Il politologo Giovanni Sartori, sostenitore dell’iniziativa, ritiene che “il premio di maggioranza dato a una minoranza è il vizio maggiore della legge, falsa tutto il sistema politico: le leggi elettorali trasformano i voti in seggi e questa legge li trasforma male” e suggerisce per l’Italia un doppio turno alla francese o un sistema simile a quello tedesco, rimproverando i partiti che hanno mostrato sulla materia una disdicevole inerzia.

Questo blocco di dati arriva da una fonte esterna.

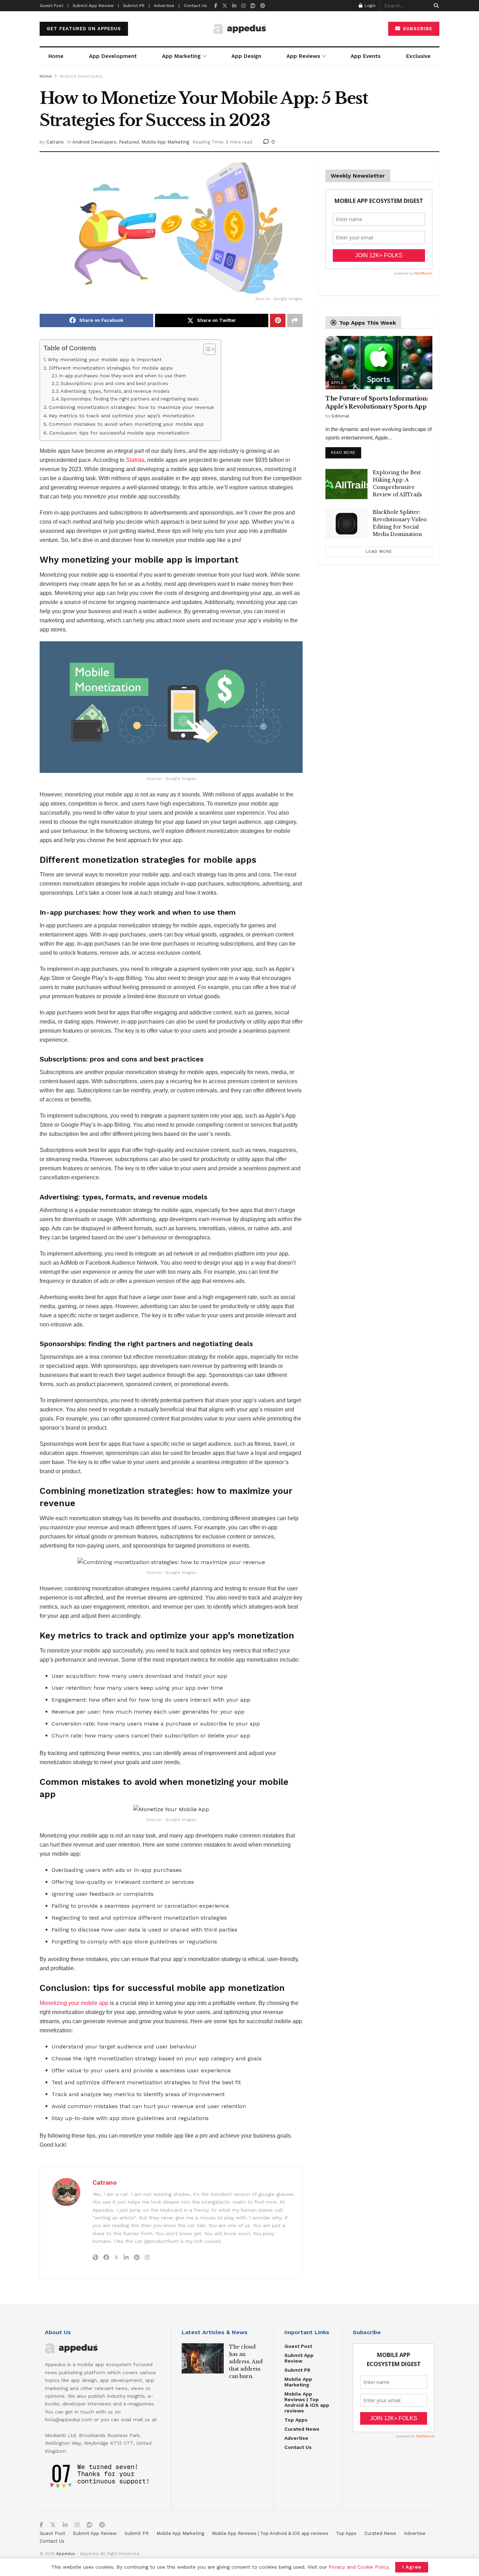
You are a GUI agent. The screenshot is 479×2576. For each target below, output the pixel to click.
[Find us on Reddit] (252, 6)
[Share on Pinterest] (277, 320)
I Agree (411, 2567)
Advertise (296, 2438)
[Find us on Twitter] (224, 6)
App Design (246, 56)
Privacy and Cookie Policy (359, 2567)
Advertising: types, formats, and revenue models (115, 391)
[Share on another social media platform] (295, 320)
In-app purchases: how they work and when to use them (122, 375)
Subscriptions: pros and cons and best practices (114, 383)
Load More (379, 551)
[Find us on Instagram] (243, 6)
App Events (365, 56)
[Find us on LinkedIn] (234, 6)
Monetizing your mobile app (74, 2003)
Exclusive (418, 56)
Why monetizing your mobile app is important (105, 360)
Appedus (65, 2553)
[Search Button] (435, 5)
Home (55, 56)
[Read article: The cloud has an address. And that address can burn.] (203, 2358)
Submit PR (297, 2370)
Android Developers (81, 76)
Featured (129, 142)
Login (369, 5)
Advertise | (167, 5)
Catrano (55, 142)
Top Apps (296, 2420)
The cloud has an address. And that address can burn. (246, 2361)
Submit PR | (136, 5)
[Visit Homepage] (239, 29)
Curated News (301, 2429)
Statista (135, 460)
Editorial (340, 415)
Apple (337, 382)
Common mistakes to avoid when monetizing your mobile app (126, 424)
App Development (113, 56)
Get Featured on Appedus (84, 28)
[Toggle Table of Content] (206, 349)
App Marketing (181, 56)
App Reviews (303, 56)
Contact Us (195, 5)
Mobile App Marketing (165, 142)
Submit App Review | (96, 5)
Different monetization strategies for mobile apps (111, 368)
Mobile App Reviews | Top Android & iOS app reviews (306, 2402)
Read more (346, 451)
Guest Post (298, 2346)
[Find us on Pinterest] (262, 6)
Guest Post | (54, 5)
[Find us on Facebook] (215, 6)
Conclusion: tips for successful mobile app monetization (119, 433)
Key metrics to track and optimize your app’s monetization (122, 416)
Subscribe (416, 28)
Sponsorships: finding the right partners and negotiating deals (130, 399)
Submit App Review (298, 2358)
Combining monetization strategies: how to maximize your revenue (131, 407)
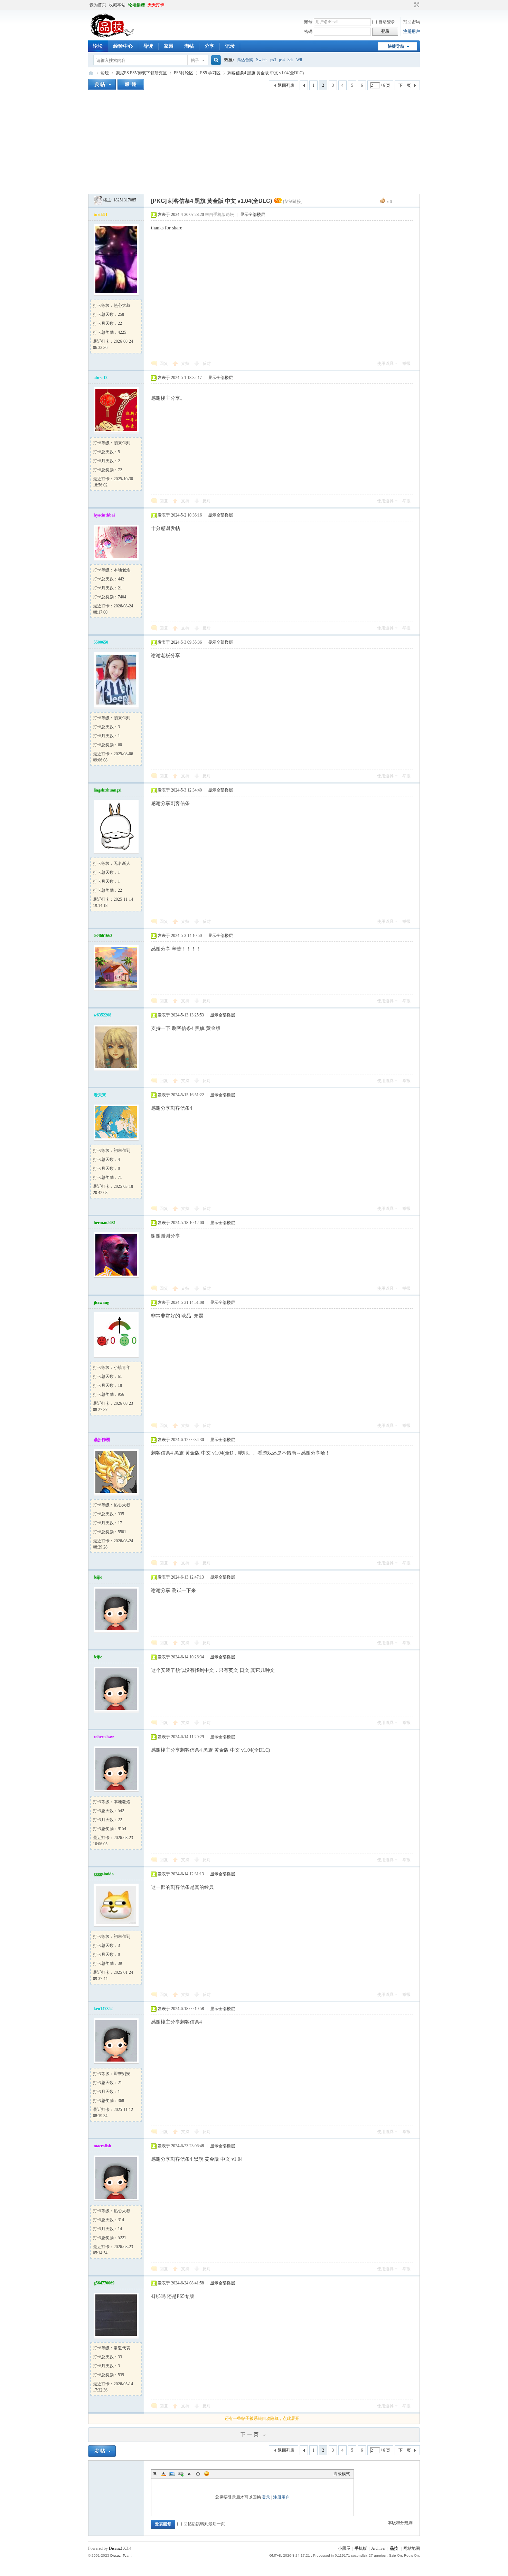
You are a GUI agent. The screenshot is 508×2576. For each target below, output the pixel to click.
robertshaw (104, 1736)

Per Enzo Cheli, giudice della Corte costituzionale, questa è addirittura la “peggiore legge elettorale della storia italiana“. “Al di là delle conseguenze, come intere aree sociali buttate fuori dal Parlamento, il premio di maggioranza dato ad una coalizione al di là di una soglia minima è a rischio di costituzionalità”. Il primo obiettivo è quindi raggiungere entro settembre 500mila firme, necessarie per validare il referendum presso la Corte di Cassazione. Tra i molti nomi noti che aderiscono da subito: Corrado Augias, Umberto Eco, Carlo Feltrinelli, Domenico Fisichella, Margherita Hack.
Mario Segni, autore dei referendum elettorali che negli anni Novanta portarono all’abolizione della preferenza multipla e all’introduzione dei collegi uninominali è contrario all’iniziativa: “E’ il ritorno alla peggiore partitocrazia, ai governi fatti e disfatti dai partiti alla spalle dei cittadini” e trova in questo l’appoggio dei Radicali, sostenitori del maggioritario. Ma anche nel Pd vi sono contrari, tra cui Arturo Parisi e Stefano Ceccanti. Un sì deciso arriva dall’Udc: “Sosteniamo con convinzione il Comitato referendario”, dichiara Pierluigi Mantini, già più volte intervenuto sulla questione nei giorni scorsi.